By Vladimir Kvitkin-Pawlenko
(Son of Saint Macarius Kvitkin)
Archpriest Macarius Kvitkin was glorified as one of the New Martyrs for Christ in 1981 by the Russian Orthodox Church Outside of Russia and in 2000 by the Moscow Patriarchate. On February 9, the Russian Church triumphantly celebrates the memory of the Synaxis of New Martyrs and Confessors of Russia. Fr. Makary's son, Vladimir Kvitkin-Pawlenko set down the account of his life. In 1995 it was published in Orthodox Life.
New Martyr Fr. Makary was born in 1882 in the town of Orsk, Orenburg Province. He was the son of the pious Fyodor and Evdokia Kvitkin. At a very early age, he came to love Christ and the Church, and was a deeply religious youth, often attending church, and reading and singing in the choir. As a young man, he first completed a course of studies at a teachers' college, and taught in a school. In 1904 Makary married Evfrosinia Kondratievna Beznosovaya, a pious maiden from a prosperous family. One year later, their first son, Sergei, was born.
After several years of work as a teacher, Makary attended a theological seminary, and after graduation, was ordained a priest. Fr. Makary began his pastoral service in the town of Novo-Troitsa, Orenburg Province. Before the Revolution he served in the village of Verkhnyaya Pavlovka, 25 km. from Orenburg. There in 1918, his second son, Vladimir, was born.
In 1920, batiushka and his family moved to Alexandrovka, Orenburg Province. At first, Fr. Makary served in a house church. In 1924, they built a small wooden church, but in 1925 it was shut down, and they moved to Orenburg. During this period, Bishop Iakov was the ruling bishop of the Orenburg Diocese. In the fall of 1925, Bishop Iakov assigned Fr. Makary to be the assistant priest in a large church in Fortstadt, a suburb of Orenburg. The church boasted three Altars; the main Altar was dedicated to St. Seraphim of Sarov.
In the years 1925-26, Vladyka Dionisy was temporary administrator of the Diocese. Fr. Makary's son Vladimir was Vladyka Dionisy's staff bearer, and often traveled with him when he served in other, yet functioning, churches in Orenburg and in the convent. On July 16/29, 1927, Metropolitan Sergei (Stragorodsky) issued his infamous declaration. At that time, Fr. Alexei S. was rector of St. Seraphim's Church, to which Fr. Makary had been assigned as second priest. In their first few years of serving together, Fr. Alexis and Fr. Makary had a peaceful and friendly relationship. But after Metropolitan Sergius' declaration and recognition of the Soviet government, they had a disagreement with respect to commemoration of the deputy locum tenens for Patriarch Tikhon.

STATED PROBLEM A -
According to the account of Fr. Makary Kvitkin's life, to whom was the main Altar of the church in Fortstadt dedicated?
STATED PROBLEM B -
Pick up the account of Fr. Makary Kvitkin's life after its final sentence and keep writing.
The material that comes next has no connection to the account of Fr. Makary Kvitkin's life.

DATASET EXTRACT -
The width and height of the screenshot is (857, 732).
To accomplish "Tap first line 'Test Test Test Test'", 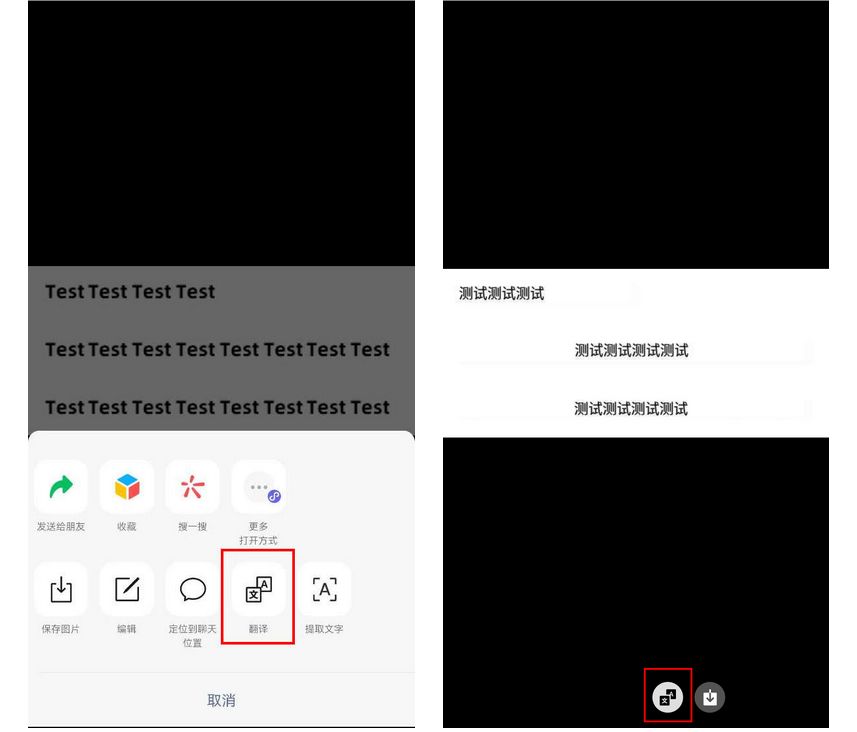I will tap(130, 292).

TASK RESULT A -
St. Seraphim of Sarov.

TASK RESULT B -
Fr Makary categorically refused to commemorate Metropolitan Sergius, a puppet of the Soviet government, as the Patriarchal locum tenens; he commemorated Metropolitan Peter of Krutitsa, who by then had already been sent to the camps. That disagreement on understanding the Truth of the Church, the true pastoral path, caused a schism, dividing the parish into a group supporting Fr. Alexei and a group supporting Fr. Makary. Finally, the parishioners decided that the priest who garnered the majority of votes must remain as pastor of the parish. Since the parish was large (with over 1,000 parishioners), it was decided to hold the General Meeting in the church. Fr. Alexis spoke first. He rebuked Fr. Makary for not accepting or commemorating Metropolitan Sergius, thereby showing disobedience to him, the parish rector, and causing division and schism. Fr. Makary explained to the faithful that with his declaration, Metropolitan Sergius had betrayed the Truth and had entered into an alliance with the atheists, enemies of the Church. He stated that lest he become a participant in the sin of betrayal of the Church, he could not commemorate [Sergius], and that this was the reason for the disagreement and for the impossibility of concelebration with Fr Alexei. Finally, when it came time came to vote, Fr. Alexis asked all who were for him to move to the right side of the church, and those parishioners who were for Fr Makary to move to the left. As a long-standing priest and rector of the parish, he fully expected to win a majority. The unexpected happened: the left side of the church was filled with more than 2/3 of those present. In this manner, the parishioners expressed their trust in Fr. Makary, and he became rector of St. Seraphim's Church.
In that terrible time of persecution of religion and clergy, the government, intent on forcing the parishioners to close of parish, excessively taxed the parish. Each time the taxes were paid, they would raise the taxes, so as to increase them to a point beyond the parish's means. This was ordinarily done quarterly, but after the decision of the General Meeting, the government began to increase the taxes monthly. At first the parish somehow managed to meet its obligations, but then the government began to seize sacred vessels, gold and silver rizas from the icons and the Gospel book, and other valuable items, ostensibly in lieu of taxes.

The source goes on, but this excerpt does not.